Can you copy out, word for word, the stretch of data that opens with the line containing "Task: Click the move web part icon" and closes with the line containing "Action: point(171,80)", both lines included?
-------- Materials provided --------
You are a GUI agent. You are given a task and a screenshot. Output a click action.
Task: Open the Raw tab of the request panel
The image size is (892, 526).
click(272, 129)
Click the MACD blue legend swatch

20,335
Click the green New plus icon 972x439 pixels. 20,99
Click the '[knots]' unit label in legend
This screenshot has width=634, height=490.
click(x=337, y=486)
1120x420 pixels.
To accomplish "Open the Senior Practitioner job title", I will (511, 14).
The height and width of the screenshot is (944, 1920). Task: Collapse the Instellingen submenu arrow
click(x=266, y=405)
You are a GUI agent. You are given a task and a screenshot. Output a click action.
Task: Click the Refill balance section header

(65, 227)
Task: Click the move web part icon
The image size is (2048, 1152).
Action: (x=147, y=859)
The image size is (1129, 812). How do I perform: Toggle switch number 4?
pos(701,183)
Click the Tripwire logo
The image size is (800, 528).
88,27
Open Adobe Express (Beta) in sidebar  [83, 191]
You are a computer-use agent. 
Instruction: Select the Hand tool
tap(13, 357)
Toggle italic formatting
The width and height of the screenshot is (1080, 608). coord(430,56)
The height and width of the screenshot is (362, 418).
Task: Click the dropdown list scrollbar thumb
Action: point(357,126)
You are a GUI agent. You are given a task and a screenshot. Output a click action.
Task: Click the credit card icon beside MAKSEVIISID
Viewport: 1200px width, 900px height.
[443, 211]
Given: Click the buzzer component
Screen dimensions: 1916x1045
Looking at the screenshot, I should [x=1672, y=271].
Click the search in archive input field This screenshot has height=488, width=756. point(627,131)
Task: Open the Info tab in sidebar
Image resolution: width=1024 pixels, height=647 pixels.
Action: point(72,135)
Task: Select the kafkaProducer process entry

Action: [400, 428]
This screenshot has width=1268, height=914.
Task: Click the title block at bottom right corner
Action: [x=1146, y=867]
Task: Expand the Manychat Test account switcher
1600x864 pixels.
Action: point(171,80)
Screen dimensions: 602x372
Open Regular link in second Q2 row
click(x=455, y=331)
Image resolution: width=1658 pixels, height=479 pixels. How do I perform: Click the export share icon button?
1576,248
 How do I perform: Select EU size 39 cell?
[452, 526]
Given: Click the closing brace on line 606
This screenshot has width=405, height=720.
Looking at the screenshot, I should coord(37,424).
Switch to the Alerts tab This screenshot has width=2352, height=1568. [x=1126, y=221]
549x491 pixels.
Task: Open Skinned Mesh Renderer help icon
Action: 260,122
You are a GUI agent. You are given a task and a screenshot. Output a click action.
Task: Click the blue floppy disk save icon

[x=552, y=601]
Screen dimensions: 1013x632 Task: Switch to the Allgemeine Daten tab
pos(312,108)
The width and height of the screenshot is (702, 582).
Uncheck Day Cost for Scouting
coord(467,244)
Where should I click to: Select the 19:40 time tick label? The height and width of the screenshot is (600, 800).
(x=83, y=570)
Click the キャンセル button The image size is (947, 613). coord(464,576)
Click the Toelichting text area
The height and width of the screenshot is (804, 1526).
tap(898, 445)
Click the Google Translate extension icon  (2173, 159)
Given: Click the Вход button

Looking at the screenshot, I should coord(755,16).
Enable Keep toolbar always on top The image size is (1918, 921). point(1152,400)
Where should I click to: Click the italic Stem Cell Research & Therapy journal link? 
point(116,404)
--------
§ **Solved problem**
Task: Click the move web part icon
The image size is (2048, 1152).
Action: (x=147, y=859)
The image size is (1129, 812). How do I perform: Toggle switch number 4?
pos(701,183)
Click the Tripwire logo
The image size is (800, 528).
88,27
Open Adobe Express (Beta) in sidebar  [83, 191]
You are a computer-use agent. 
Instruction: Select the Hand tool
tap(13, 357)
Toggle italic formatting
The width and height of the screenshot is (1080, 608). coord(430,56)
The height and width of the screenshot is (362, 418).
Task: Click the dropdown list scrollbar thumb
Action: point(357,126)
You are a GUI agent. You are given a task and a screenshot. Output a click action.
Task: Click the credit card icon beside MAKSEVIISID
Viewport: 1200px width, 900px height.
[443, 211]
Given: Click the buzzer component
Screen dimensions: 1916x1045
Looking at the screenshot, I should [x=1672, y=271].
Click the search in archive input field This screenshot has height=488, width=756. point(627,131)
Task: Open the Info tab in sidebar
Image resolution: width=1024 pixels, height=647 pixels.
Action: point(72,135)
Task: Select the kafkaProducer process entry

Action: [400, 428]
This screenshot has width=1268, height=914.
Task: Click the title block at bottom right corner
Action: [x=1146, y=867]
Task: Expand the Manychat Test account switcher
1600x864 pixels.
Action: point(171,80)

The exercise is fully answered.